— start of DATASET RECORDS —

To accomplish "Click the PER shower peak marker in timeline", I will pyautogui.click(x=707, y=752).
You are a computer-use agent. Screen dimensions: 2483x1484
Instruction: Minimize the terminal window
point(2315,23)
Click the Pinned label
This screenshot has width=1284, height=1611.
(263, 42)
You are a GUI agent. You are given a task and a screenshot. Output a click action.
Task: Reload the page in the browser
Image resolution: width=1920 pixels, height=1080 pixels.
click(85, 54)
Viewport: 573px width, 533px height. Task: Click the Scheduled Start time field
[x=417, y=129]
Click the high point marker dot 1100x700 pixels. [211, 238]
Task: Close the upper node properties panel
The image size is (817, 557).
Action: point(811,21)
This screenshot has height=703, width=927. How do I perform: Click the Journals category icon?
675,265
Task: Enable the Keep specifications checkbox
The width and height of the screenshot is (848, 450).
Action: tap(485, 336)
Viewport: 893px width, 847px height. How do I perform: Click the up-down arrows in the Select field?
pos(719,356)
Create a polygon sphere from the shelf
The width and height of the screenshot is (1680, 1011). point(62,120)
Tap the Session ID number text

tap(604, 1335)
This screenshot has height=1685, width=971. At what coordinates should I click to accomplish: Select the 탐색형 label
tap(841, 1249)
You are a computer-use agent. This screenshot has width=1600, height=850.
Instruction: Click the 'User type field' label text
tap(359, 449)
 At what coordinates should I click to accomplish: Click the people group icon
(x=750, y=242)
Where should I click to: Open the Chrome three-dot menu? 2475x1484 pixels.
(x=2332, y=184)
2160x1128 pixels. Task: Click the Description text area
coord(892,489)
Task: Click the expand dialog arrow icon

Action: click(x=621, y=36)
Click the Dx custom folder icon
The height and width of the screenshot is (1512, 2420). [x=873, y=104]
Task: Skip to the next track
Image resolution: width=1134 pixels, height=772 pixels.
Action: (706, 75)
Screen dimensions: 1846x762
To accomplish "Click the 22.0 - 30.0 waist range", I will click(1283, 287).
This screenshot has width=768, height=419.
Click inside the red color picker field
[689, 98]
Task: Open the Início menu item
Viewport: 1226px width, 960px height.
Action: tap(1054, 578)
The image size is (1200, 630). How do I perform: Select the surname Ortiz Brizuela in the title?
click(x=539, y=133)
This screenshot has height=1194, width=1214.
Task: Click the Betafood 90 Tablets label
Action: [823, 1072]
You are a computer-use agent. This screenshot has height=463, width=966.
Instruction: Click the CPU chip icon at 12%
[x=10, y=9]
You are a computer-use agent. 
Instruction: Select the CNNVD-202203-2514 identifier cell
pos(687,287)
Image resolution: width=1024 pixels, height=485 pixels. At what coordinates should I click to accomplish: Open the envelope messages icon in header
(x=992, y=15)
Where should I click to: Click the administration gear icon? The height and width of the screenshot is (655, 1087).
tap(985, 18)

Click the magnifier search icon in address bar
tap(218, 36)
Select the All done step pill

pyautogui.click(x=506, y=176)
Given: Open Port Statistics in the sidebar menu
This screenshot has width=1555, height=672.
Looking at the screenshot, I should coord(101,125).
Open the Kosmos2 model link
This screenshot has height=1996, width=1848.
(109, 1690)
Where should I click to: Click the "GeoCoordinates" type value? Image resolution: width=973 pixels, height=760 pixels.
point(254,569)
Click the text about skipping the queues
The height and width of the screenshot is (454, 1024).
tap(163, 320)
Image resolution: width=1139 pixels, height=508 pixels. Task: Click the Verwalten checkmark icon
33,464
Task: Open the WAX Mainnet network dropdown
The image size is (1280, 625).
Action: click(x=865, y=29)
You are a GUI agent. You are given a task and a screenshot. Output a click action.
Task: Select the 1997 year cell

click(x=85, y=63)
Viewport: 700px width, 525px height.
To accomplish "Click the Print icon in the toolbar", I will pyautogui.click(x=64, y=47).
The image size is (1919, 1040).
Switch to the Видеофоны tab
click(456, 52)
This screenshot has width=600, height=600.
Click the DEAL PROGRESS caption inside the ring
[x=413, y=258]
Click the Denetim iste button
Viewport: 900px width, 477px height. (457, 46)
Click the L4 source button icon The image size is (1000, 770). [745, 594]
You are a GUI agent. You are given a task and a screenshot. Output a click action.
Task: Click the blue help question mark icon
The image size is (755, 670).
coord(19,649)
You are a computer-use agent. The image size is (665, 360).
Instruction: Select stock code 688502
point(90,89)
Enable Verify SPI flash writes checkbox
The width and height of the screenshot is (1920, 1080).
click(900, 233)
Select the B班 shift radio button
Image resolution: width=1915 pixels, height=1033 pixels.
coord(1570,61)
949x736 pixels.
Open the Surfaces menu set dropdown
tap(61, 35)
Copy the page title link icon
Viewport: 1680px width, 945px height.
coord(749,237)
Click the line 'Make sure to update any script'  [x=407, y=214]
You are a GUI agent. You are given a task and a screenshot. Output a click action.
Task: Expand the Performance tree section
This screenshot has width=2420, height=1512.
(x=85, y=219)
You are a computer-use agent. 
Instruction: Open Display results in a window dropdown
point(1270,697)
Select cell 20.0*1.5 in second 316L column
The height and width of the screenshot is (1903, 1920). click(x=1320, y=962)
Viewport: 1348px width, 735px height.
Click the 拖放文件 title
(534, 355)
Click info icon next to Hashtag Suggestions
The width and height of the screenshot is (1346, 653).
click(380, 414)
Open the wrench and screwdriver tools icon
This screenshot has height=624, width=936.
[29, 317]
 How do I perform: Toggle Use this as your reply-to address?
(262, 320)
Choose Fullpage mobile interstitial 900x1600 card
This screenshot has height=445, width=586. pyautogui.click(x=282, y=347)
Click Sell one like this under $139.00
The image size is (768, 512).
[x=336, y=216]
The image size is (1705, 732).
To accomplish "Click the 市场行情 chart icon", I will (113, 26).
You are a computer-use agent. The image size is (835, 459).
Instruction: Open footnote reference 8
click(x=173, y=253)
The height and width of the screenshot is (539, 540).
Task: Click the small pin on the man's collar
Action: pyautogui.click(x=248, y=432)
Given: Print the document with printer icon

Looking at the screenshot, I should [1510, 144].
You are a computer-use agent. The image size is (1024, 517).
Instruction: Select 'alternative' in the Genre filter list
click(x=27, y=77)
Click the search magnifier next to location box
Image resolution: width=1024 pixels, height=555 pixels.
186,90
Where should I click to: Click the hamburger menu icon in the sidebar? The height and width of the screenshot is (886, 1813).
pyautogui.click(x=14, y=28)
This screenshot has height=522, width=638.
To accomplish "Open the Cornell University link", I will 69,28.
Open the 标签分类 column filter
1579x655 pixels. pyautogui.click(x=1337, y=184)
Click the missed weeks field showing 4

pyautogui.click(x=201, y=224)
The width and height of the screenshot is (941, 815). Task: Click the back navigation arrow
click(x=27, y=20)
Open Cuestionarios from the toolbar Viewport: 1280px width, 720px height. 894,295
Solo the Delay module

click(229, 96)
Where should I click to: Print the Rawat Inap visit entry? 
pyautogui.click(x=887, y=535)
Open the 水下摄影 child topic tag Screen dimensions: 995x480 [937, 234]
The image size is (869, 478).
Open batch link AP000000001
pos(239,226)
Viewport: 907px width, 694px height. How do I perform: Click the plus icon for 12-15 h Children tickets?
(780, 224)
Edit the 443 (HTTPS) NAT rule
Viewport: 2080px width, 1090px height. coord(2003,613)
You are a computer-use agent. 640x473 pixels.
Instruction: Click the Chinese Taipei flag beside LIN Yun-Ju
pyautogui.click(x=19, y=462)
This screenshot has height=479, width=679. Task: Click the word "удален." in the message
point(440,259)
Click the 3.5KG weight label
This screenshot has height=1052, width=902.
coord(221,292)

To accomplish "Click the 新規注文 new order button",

— end of DATASET RECORDS —

# WHAT IS REQUIRED:
Reproduce verbatim the lines of the entries above, beginning with the line that contains "949x736 pixels." and continuing through the line that contains "Click the line", with both of those lines included.

# OUTPUT OF THE EXERCISE:
949x736 pixels.
Open the Surfaces menu set dropdown
tap(61, 35)
Copy the page title link icon
Viewport: 1680px width, 945px height.
coord(749,237)
Click the line 'Make sure to update any script'  [x=407, y=214]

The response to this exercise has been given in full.